**PROBLEM DESCRIPTION**
Write the next part of the passage below on service level objectives in Service Mesh, starting right after its last sentence.

**PASSAGE PROVIDED**

>>>>

Service Mesh (ASM) provides out-of-the-box monitoring and alerting capabilities based on service level objectives (SLOs). You can monitor the performance metrics of calls between application services, such as the latency and error rate. This topic describes SLO-related concepts.
SLI and SLO
A service level indicator (SLI) is a metric that measures service health. An SLO is an objective or a range of objectives that a service needs to achieve. An SLO consists of one or more SLIs.
SLOs provide a formal way to describe, measure, and monitor the performance, quality, and reliability of microservice-oriented applications. SLOs are a shared quality benchmark for application developers, platform operators, and O&M personnel. They can use SLOs as a reference to measure and continuously improve the service quality. An SLO that consists of multiple SLIs helps describe the service health in a more accurate way.
Examples of SLOs:
Average queries per second (QPS) > 100,000/s
Latency of 99% access requests < 500 ms
Bandwidth per minute for 99% access requests > 200 MB/s
SLI types and objectives
ASM supports the following SLI types:
Service availability: indicates the proportion of access requests that are successfully responded. The plug-in type for this SLI type is availability. If the HTTP status code returned to an access request is 429 or 5XX, the access request is not successfully responded. 5XX means that the status code starts with 5.

<<<<

**RECORDS PROVIDED**
>>>>

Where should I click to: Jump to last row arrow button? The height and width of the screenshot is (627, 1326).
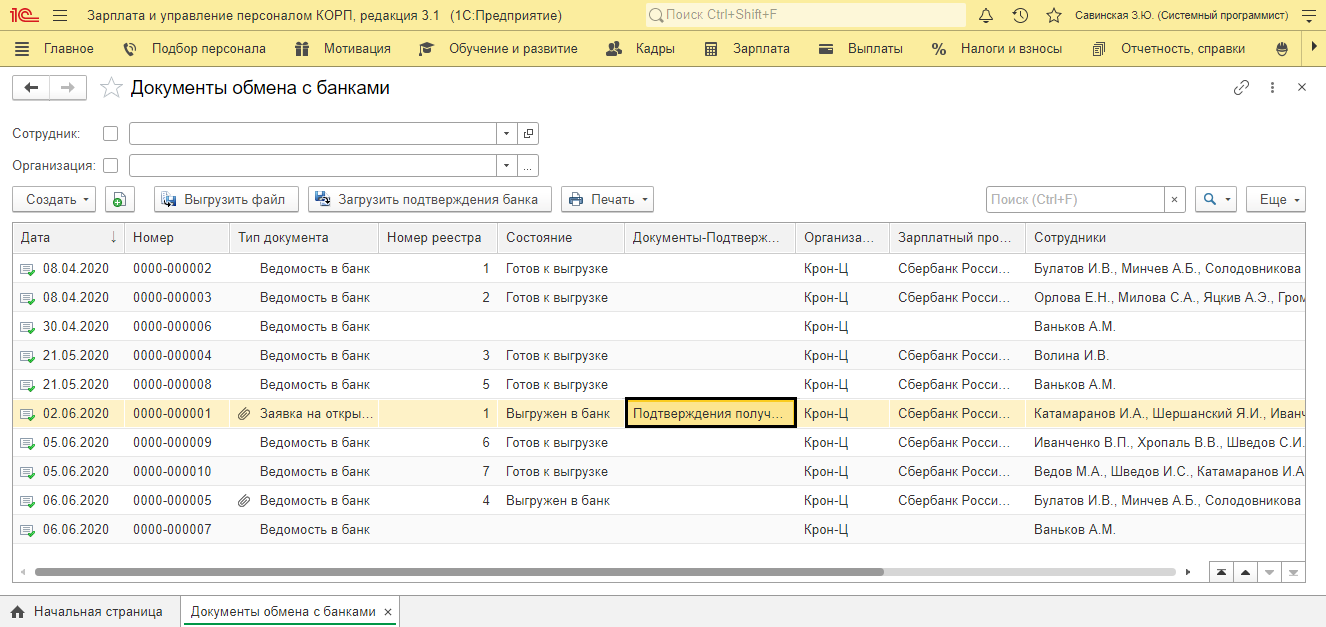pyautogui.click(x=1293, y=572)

<<<<
>>>>

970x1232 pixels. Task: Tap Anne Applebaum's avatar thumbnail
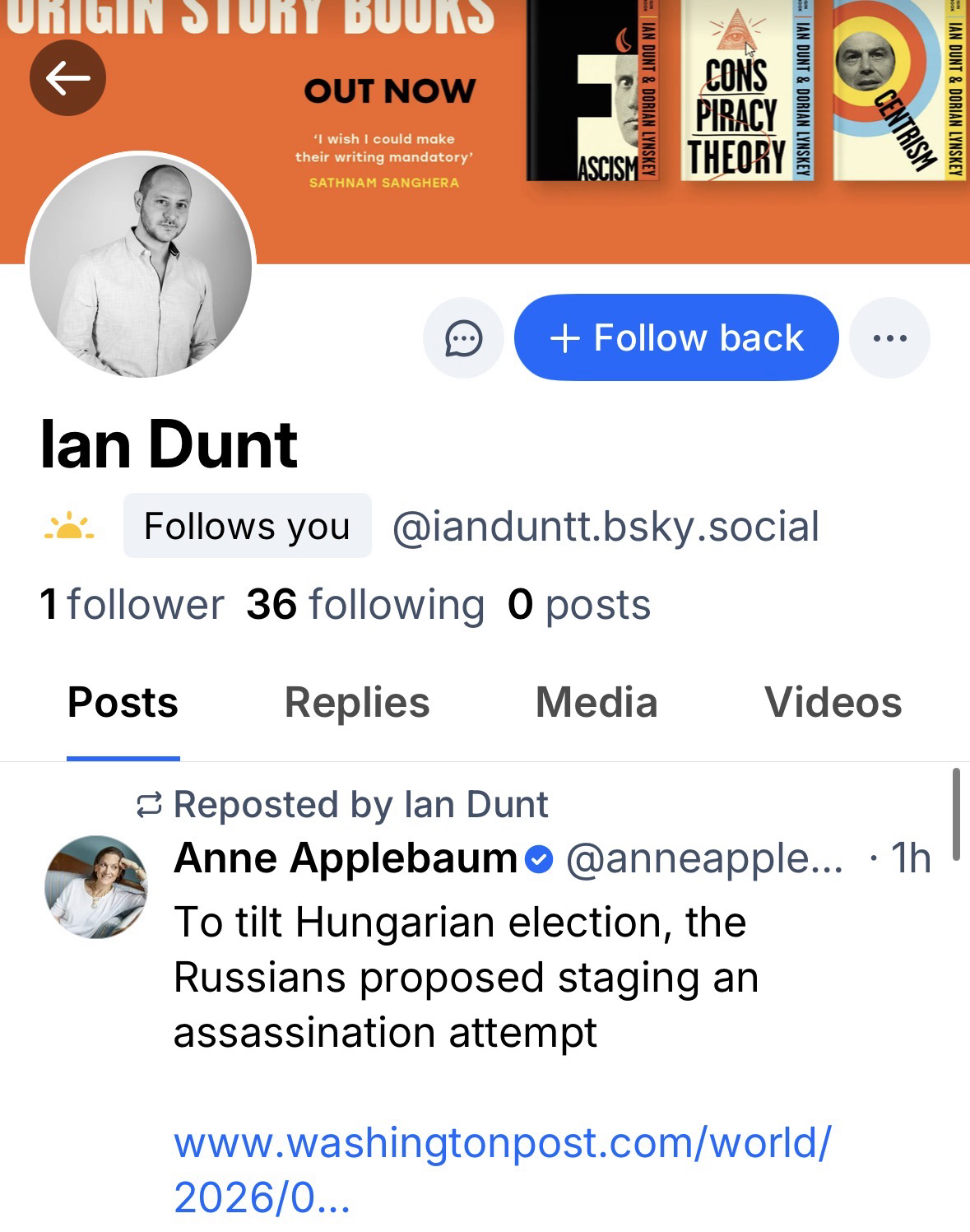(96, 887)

<<<<

**EXERCISE ANSWER**
Latency: indicates the time required for the service to return a response to a request. The plug-in type for this SLI type is latency. You can specify the maximum latency. Responses that are returned later than the specified period of time are considered unqualified.
In addition to defining the SLI type, you need to set objectives. Objectives should be reasonable. For example, if your users cannot tell the difference between 200 ms and 600 ms latencies, set the latency objective to 600ms.
You also need to consider user requirements when you set objectives. Different applications need to achieve different objectives, which depend on user requirements for the applications. For example, users may require that some non-critical service systems meet the 99% availability objective and that critical service systems meet the 99.999% availability objective. 99% availability allows about three days of downtime per year and 99.999% availability about five minutes of downtime per year.
Compliance period
You need to specify a period of time for an SLO, during which SLIs are measured. For example, a 99% availability objective that takes effect in one day and a same objective that takes effect in a month are different. A 99% availability objective that takes effect in one day does not allow continuous downtime of more than 14 minutes (24 hours x 1%). A 99% availability objective that takes effect in a month allows continuous downtime of up to about 7 hours (30 days x 1%).
To simplify the configuration, the compliance period can only be 7, 14, 28, and 30 days.
Error budget
Error budgets indicate an allowance for a certain amount of failure or technical debt within a SLO. Therefore, you can calculate the error budget by using the following formula: Error budget = 100% - SLO. In the formula, the SLO is the percentage to achieve.
Example:
SLI failure: status code returned to requests
Compliance period: 30 days
SLO: 99.9%
Error budget: 0.1% (100% - 99.9%)
Total number of requests within 30 days: 10000
Number of error requests allowed: 10 (10000 * 0.1%)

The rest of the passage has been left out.